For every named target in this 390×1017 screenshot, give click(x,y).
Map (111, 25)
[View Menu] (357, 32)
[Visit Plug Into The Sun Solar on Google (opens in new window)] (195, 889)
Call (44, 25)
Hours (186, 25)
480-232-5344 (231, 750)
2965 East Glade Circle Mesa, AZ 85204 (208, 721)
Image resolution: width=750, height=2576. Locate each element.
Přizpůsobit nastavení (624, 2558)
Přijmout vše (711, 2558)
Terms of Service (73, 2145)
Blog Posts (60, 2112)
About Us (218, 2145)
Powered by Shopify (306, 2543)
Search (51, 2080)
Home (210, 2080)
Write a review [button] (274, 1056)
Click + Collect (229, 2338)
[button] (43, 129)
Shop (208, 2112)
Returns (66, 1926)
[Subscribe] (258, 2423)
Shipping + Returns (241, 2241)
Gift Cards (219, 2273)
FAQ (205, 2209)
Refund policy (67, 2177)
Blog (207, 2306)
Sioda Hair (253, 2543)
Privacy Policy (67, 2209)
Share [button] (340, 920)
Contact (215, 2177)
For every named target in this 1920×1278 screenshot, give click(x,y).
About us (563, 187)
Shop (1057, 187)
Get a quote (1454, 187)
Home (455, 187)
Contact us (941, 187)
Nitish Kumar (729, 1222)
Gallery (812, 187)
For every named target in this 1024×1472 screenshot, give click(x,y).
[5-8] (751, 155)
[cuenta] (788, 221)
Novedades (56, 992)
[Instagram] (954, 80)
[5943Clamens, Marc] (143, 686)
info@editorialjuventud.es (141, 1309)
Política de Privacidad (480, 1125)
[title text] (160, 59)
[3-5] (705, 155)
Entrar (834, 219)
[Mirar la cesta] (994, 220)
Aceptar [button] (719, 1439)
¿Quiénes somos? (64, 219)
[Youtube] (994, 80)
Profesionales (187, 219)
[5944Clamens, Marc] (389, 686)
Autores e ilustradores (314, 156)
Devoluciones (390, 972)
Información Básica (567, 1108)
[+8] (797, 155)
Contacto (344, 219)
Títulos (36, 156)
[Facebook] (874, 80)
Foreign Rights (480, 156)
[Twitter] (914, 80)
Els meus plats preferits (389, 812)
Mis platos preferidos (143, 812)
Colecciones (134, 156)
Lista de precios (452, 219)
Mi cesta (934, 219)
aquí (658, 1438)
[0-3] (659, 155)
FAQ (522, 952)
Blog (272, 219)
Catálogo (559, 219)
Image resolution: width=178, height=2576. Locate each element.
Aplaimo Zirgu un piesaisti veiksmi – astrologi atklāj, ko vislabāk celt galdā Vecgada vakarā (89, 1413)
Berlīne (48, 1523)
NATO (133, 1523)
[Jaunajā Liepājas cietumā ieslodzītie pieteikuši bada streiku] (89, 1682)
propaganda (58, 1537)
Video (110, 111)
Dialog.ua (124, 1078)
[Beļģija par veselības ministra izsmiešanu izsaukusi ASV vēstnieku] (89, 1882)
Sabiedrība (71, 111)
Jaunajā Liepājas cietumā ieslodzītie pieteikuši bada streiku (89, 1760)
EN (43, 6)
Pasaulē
★ ★ ★
- _AIM OF THE EXERCISE_
Copy every record exactly.

- _TASK RESPONSE_
For every named target in this 390×1017 screenshot, give click(x,y).
Map (111, 25)
[View Menu] (357, 32)
[Visit Plug Into The Sun Solar on Google (opens in new window)] (195, 889)
Call (44, 25)
Hours (186, 25)
480-232-5344 (231, 750)
2965 East Glade Circle Mesa, AZ 85204 (208, 721)
Image resolution: width=750, height=2576. Locate each element.
Přizpůsobit nastavení (624, 2558)
Přijmout vše (711, 2558)
Terms of Service (73, 2145)
Blog Posts (60, 2112)
About Us (218, 2145)
Powered by Shopify (306, 2543)
Search (51, 2080)
Home (210, 2080)
Write a review [button] (274, 1056)
Click + Collect (229, 2338)
[button] (43, 129)
Shop (208, 2112)
Returns (66, 1926)
[Subscribe] (258, 2423)
Shipping + Returns (241, 2241)
Gift Cards (219, 2273)
FAQ (205, 2209)
Refund policy (67, 2177)
Blog (207, 2306)
Sioda Hair (253, 2543)
Privacy Policy (67, 2209)
Share [button] (340, 920)
Contact (215, 2177)
For every named target in this 1920×1278 screenshot, give click(x,y).
About us (563, 187)
Shop (1057, 187)
Get a quote (1454, 187)
Home (455, 187)
Contact us (941, 187)
Nitish Kumar (729, 1222)
Gallery (812, 187)
For every named target in this 1024×1472 screenshot, give click(x,y).
[5-8] (751, 155)
[cuenta] (788, 221)
Novedades (56, 992)
[Instagram] (954, 80)
[5943Clamens, Marc] (143, 686)
info@editorialjuventud.es (141, 1309)
Política de Privacidad (480, 1125)
[title text] (160, 59)
[3-5] (705, 155)
Entrar (834, 219)
[Mirar la cesta] (994, 220)
Aceptar [button] (719, 1439)
¿Quiénes somos? (64, 219)
[Youtube] (994, 80)
Profesionales (187, 219)
[5944Clamens, Marc] (389, 686)
Autores e ilustradores (314, 156)
Devoluciones (390, 972)
Información Básica (567, 1108)
[+8] (797, 155)
Contacto (344, 219)
Títulos (36, 156)
[Facebook] (874, 80)
Foreign Rights (480, 156)
[Twitter] (914, 80)
Els meus plats preferits (389, 812)
Mis platos preferidos (143, 812)
Colecciones (134, 156)
Lista de precios (452, 219)
Mi cesta (934, 219)
aquí (658, 1438)
[0-3] (659, 155)
FAQ (522, 952)
Blog (272, 219)
Catálogo (559, 219)
Image resolution: width=178, height=2576. Locate each element.
Aplaimo Zirgu un piesaisti veiksmi – astrologi atklāj, ko vislabāk celt galdā Vecgada vakarā (89, 1413)
Berlīne (48, 1523)
NATO (133, 1523)
[Jaunajā Liepājas cietumā ieslodzītie pieteikuši bada streiku] (89, 1682)
propaganda (58, 1537)
Video (110, 111)
Dialog.ua (124, 1078)
[Beļģija par veselības ministra izsmiešanu izsaukusi ASV vēstnieku] (89, 1882)
Sabiedrība (71, 111)
Jaunajā Liepājas cietumā ieslodzītie pieteikuši bada streiku (89, 1760)
EN (43, 6)
Pasaulē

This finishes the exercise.